Кусты сирени пока еще выглядели скоплением темных веток, и лишь редкие прохожие встречались на ведущей к Сиреневому саду аллее. По их неторопливости было понятно, что они тоже выполняют прогулочную обязанность. Ну или пользуются прогулочной возможностью.
– Соня! – вдруг услышала она.
И, обернувшись, увидела человека, с которым только что разминулась на аллее. Остановившись, он смотрел на нее то ли удивленно, то ли радостно, то ли печально. Странно, что такие разные чувства могут соединяться в одном взгляде, но вот соединились же.
– Соня, – повторил он, – я очень рад вас видеть.
И она сразу же его узнала. Память у нее была отличная не только на слова, но и на лица, да и на любые приметы внешнего мира. Иногда это ее даже тяготило – слишком много ненужных подробностей оседало в голове. Но сейчас она обрадовалась.
– Здравствуйте, Роман Николаевич, – сказала Соня. – Я тоже очень рада, что вы здоровы и гуляете в парке.
После той ночи, когда читала ему стихи про пастушка под дождем, она его больше не видела и вообще забыла о его существовании.
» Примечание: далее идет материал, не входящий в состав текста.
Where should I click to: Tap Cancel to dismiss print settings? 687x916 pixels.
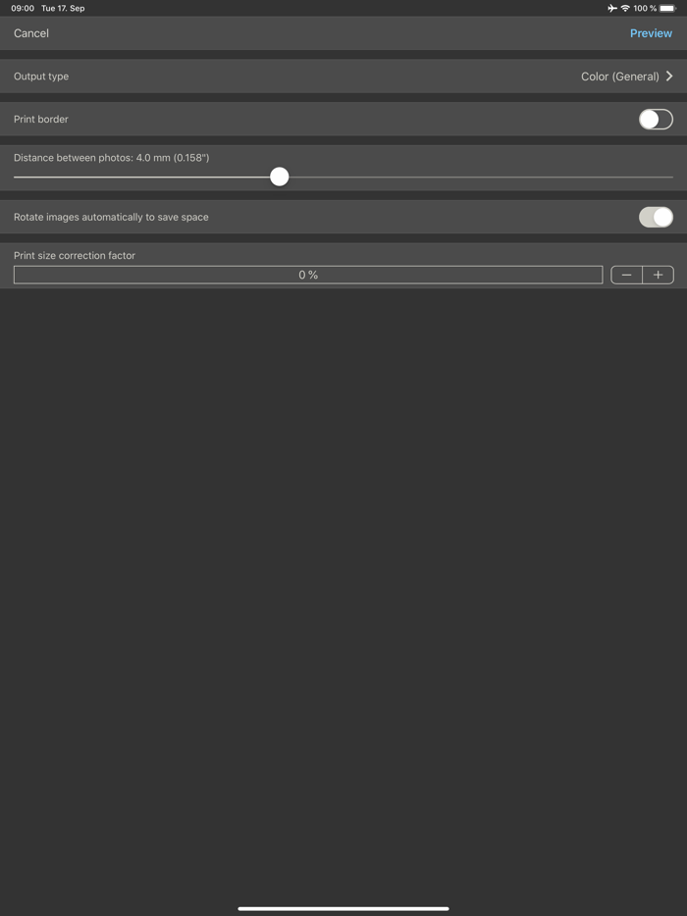pyautogui.click(x=31, y=33)
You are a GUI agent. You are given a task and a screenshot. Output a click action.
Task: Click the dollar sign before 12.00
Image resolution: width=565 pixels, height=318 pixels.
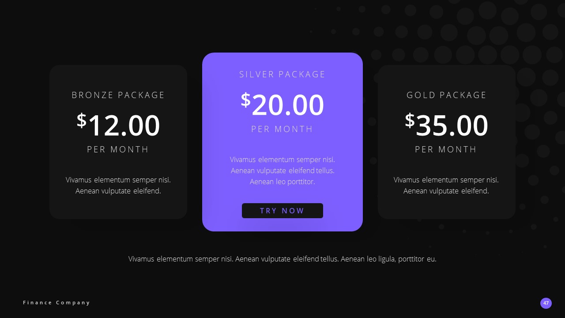pyautogui.click(x=82, y=120)
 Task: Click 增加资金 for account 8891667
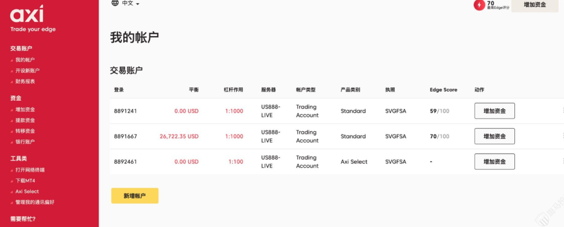pyautogui.click(x=494, y=137)
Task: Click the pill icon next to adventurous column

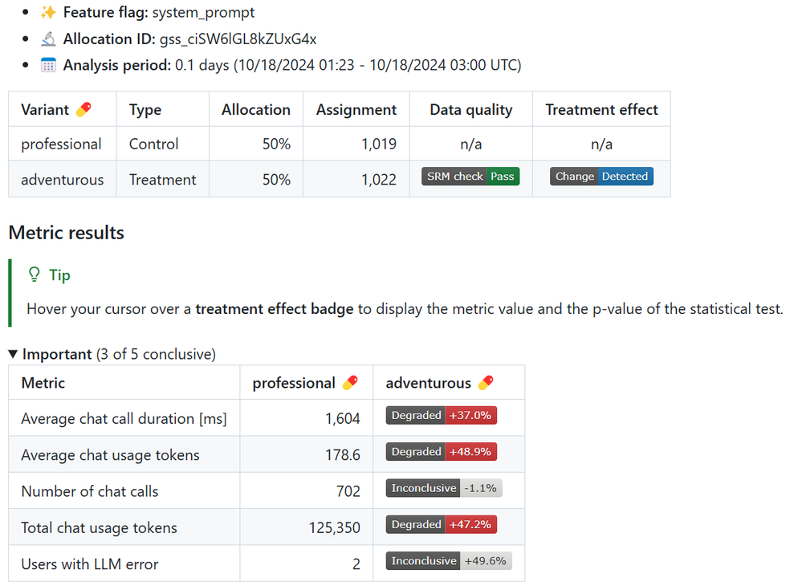Action: [486, 383]
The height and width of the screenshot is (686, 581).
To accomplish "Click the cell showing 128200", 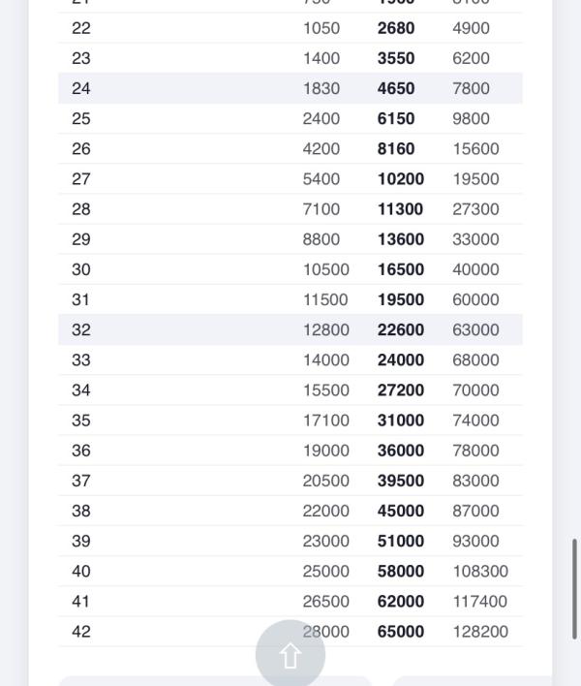I will (x=480, y=631).
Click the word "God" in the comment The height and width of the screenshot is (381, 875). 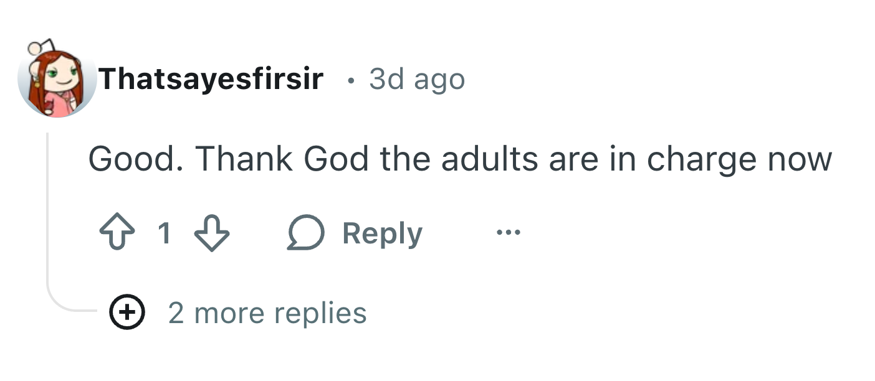(336, 159)
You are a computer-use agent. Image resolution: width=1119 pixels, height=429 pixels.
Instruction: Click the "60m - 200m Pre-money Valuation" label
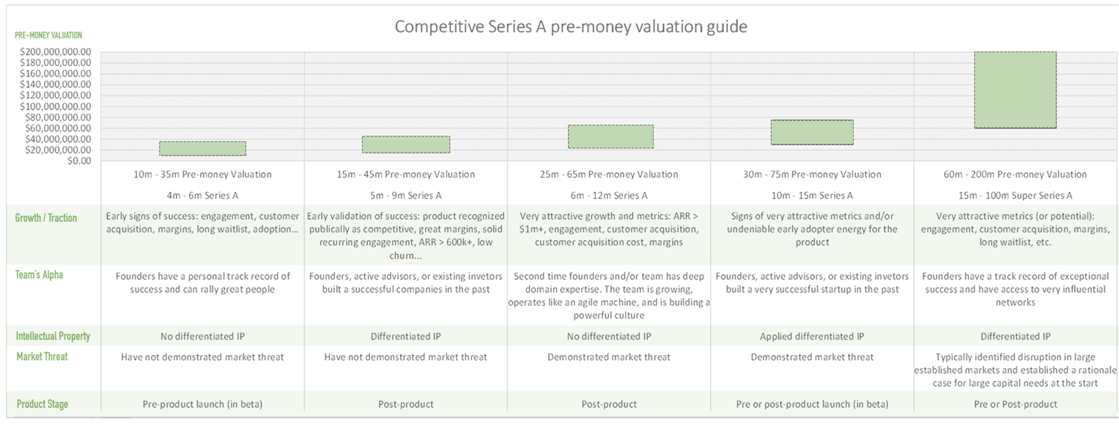(x=1015, y=175)
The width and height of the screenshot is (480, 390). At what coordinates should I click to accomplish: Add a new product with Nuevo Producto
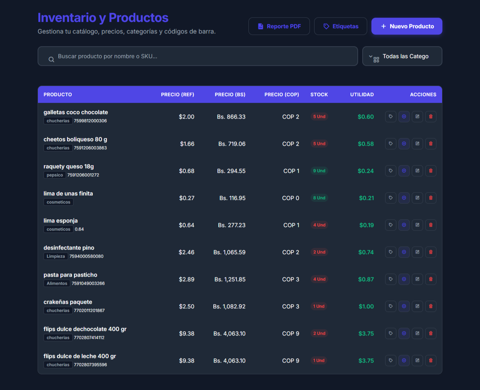407,26
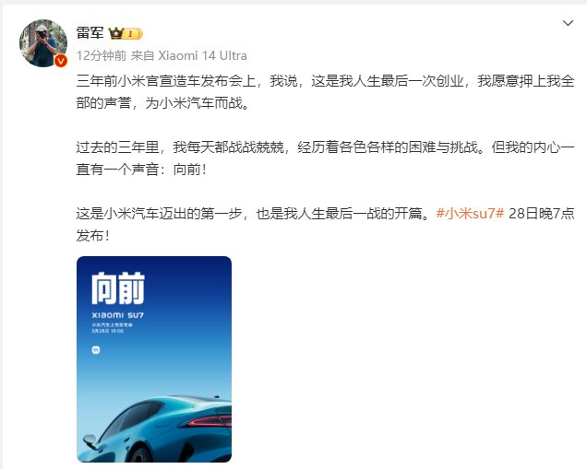Click the launch date line in poster
The height and width of the screenshot is (469, 587).
(107, 331)
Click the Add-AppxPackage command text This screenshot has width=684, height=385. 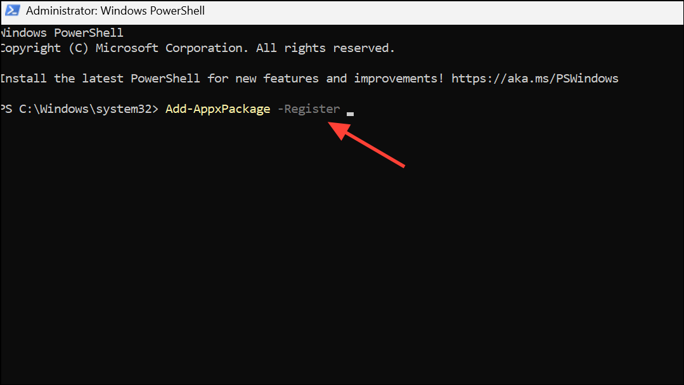(x=217, y=109)
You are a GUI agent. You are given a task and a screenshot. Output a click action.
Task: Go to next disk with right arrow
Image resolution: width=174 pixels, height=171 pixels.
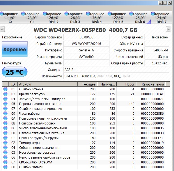[168, 29]
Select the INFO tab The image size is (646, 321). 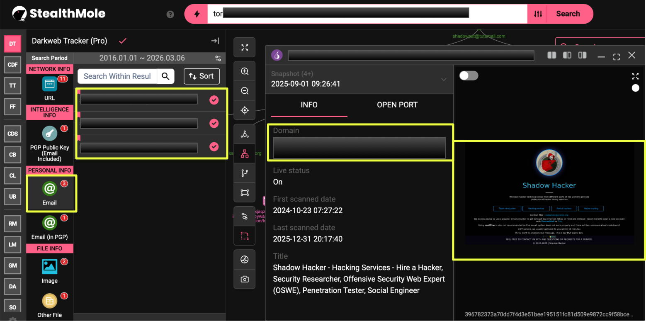[309, 105]
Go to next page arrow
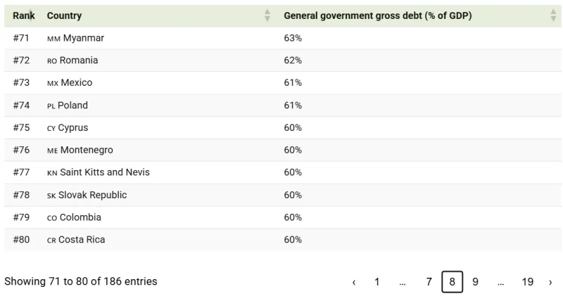The image size is (563, 301). 550,282
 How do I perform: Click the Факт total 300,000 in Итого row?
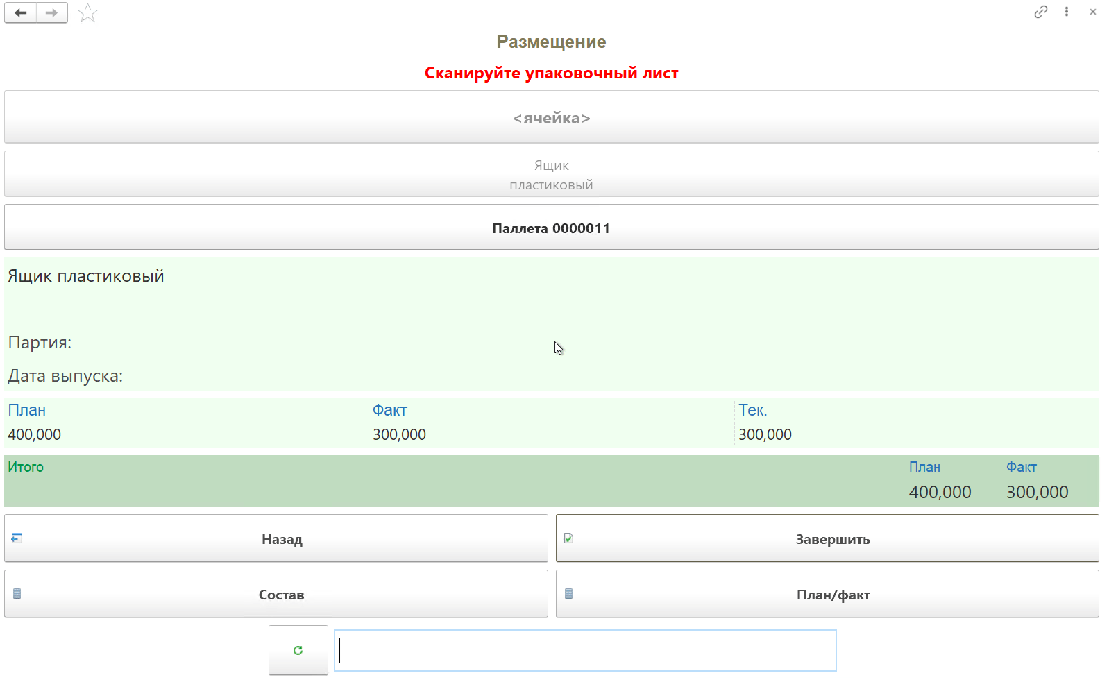tap(1037, 493)
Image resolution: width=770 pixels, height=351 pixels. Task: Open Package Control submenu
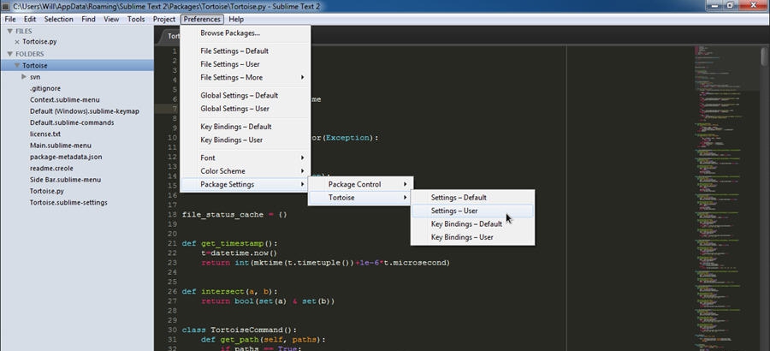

Пошел на поправку, перевели в линейное отделение, потом кто-то из медсестер сказал, что выписали, ну и хорошо.
То, что она увидела и поняла в Минске, накрыло ее как черное облако, и даже теперь, спустя три месяца, эта темная тень оставалась рядом, оттесняя все остальное.
– Как же вы меня узнали? – спросила Соня.
Она-то в реанимации видела его лицо хоть и в кислородной маске, но все-таки отчетливо. А он видел только ее глаза, и те сквозь защитные очки.
– Вас трудно не узнать, – сказал Бахтин. – У вас глаза цвета бурного Тибра.
– Какого цвета?! – поразилась Соня. – Почему именно Тибра, да еще бурного?
– Почему не знаю, но я его таким видел во время наводнения.
– Странно! Всегда знала, что глаза у меня как песок. Флавус.
– Да. Но Гораций так и называл Тибр – флавус Тиберис. Вероятно, исходил из того, что во время наводнений он становится стремительным и от этого светлеет. Из тускло-коричневого делается… Вот таким, как ваши глаза.
У него глаза были печальные и темные. От того, что Соня долго смотрела в них, когда Бахтин был в больнице, теперь ей казалось, что она встретила близкого человека.
– Надо же! – улыбнулась она. – Я была уверена, что флавус – это цвет однообразия. А выходит наоборот.
– Мы не всё о себе знаем.
– Это правда, – согласилась Соня.
«И не только о себе», – подумала она.
А вслух спросила:
– Как вы себя чувствуете?
– Лучше, – ответил он.
– Чем в реанимации?
– Да.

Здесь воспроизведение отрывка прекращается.